··· TEXTE FOURNI
SNCF : conflit sans issue

La problématique
« Plus de trains, à l’heure, au meilleur prix » réenchérissait Edouard Philippe, ce lundi pour justifier sa réforme. Des arguments qui avaient été avancés lors du lancement de celle-ci, à un détail près. Cette fois, le Premier ministre crut bon d’ajouter que cette réorganisation n’était pas « contre les cheminots ». Eh bien, si la suppression du Statut des agents, la transformation de la SNCF en SA, la filialisation de Fret SNCF, le transfert des salariés aux opérateurs privés, l’instauration de la polyvalence… ne sont pas des mesures « contre les cheminots », on a peine à imaginer de orientations qui seraient pires.
Le mépris, l’arrogance de ce Gouvernement envers une entreprise et son personnel demeurent intacts. La pseudo concertation engagée depuis avril, dont sont exclus les points les plus importants de la réforme, n’a fait qu’ajouter au malaise. Même les syndicats d’accompagnement peinent à trouver une porte de sortie au conflit en cours. Car il est vrai que les reculs sociaux que ce Gouvernement souhaite imposer sont ressentis par les cheminots comme une double peine. Après avoir des années durant été soumis à des efforts du fait de l’abandon du rail par les Gouvernements successifs, leur « récompense » serait la perte de 80 années d’évolutions sociales et la privatisation à terme de leur entreprise… Non, de l’agent d’exécution au cadre supérieur, cette odieuse provocation ne passe toujours pas !
······
··· EXTRAIT DE DONNÉES
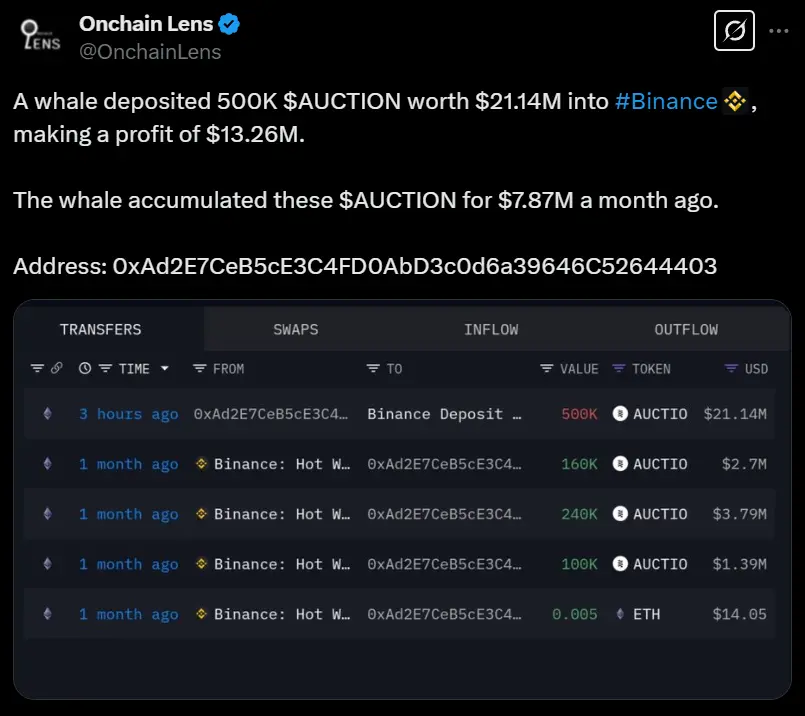
Task: Switch to the SWAPS tab
Action: (295, 328)
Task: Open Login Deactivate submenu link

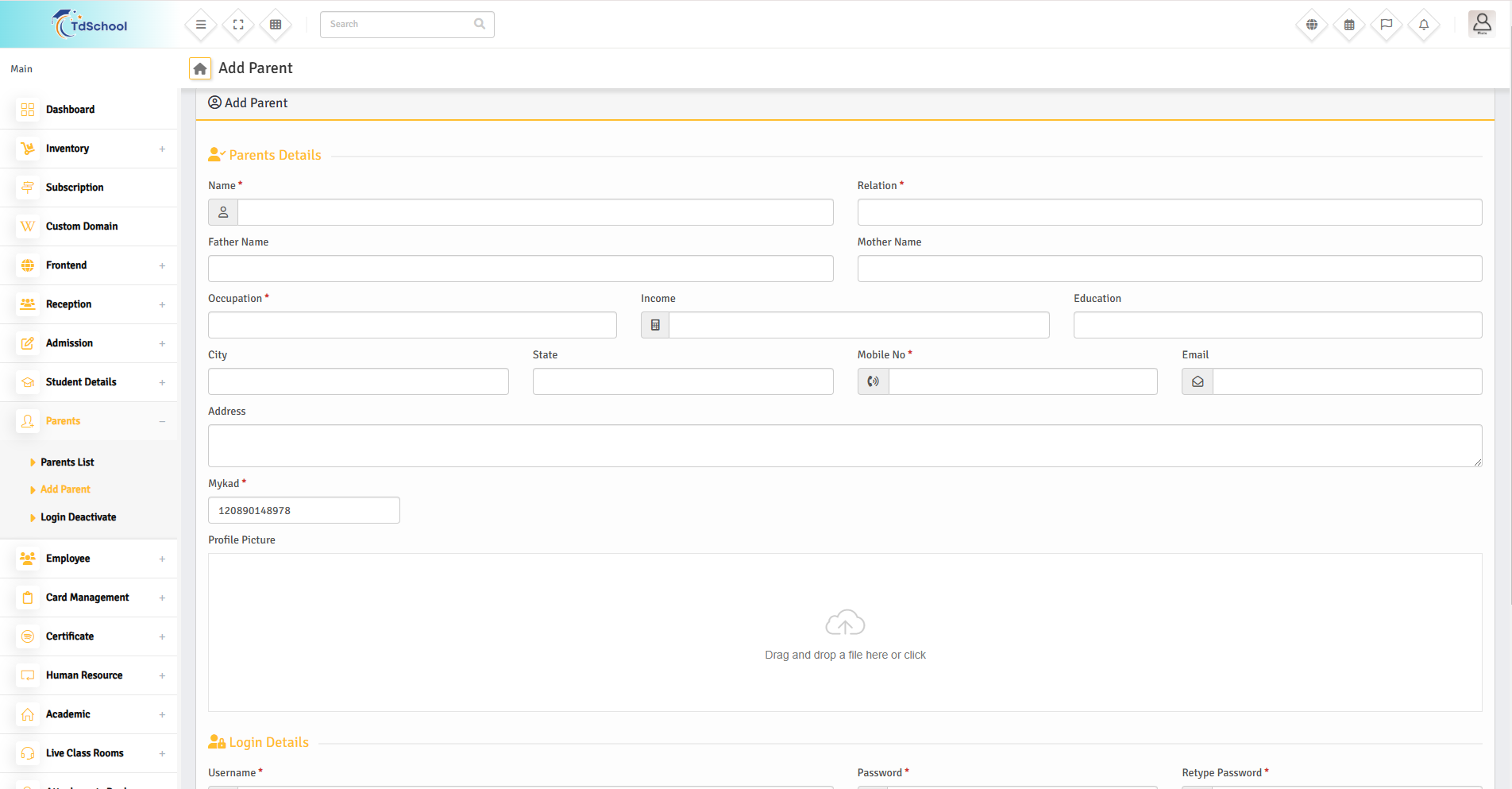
······
Rédigez la suite du texte sur la réforme de la SNCF, en commençant juste après sa dernière phrase. Ce matériel n'a aucun rôle à jouer ici.

Les syndicats pris en étau
Parmi les syndicats figurent tout d’abord les plus durs. Ceux qui ne se posent pas de questions. Face à une attaque, ils vont jusqu’au bout de la démarche et parfois même au-delà. Il y en a d’autres, qui tout en participant aux actions menées gardent toujours à l’esprit qu’à un moment, il s’agira de sortir dans toute la mesure du possible par le haut de toute action menée, et éviter un enlisement préjudiciable à tous. Enfin, il y a les syndicats d’accompagnement, qui la plupart du temps prennent acte des décisions après avoir bombé le torse pour la forme, et tentent d’en minimiser les conséquences. En principe, chacun est dans son rôle et la conjugaison de toutes ces tendances, a priori opposées, a parfois offert à des conflits des issues pas si malheureuses.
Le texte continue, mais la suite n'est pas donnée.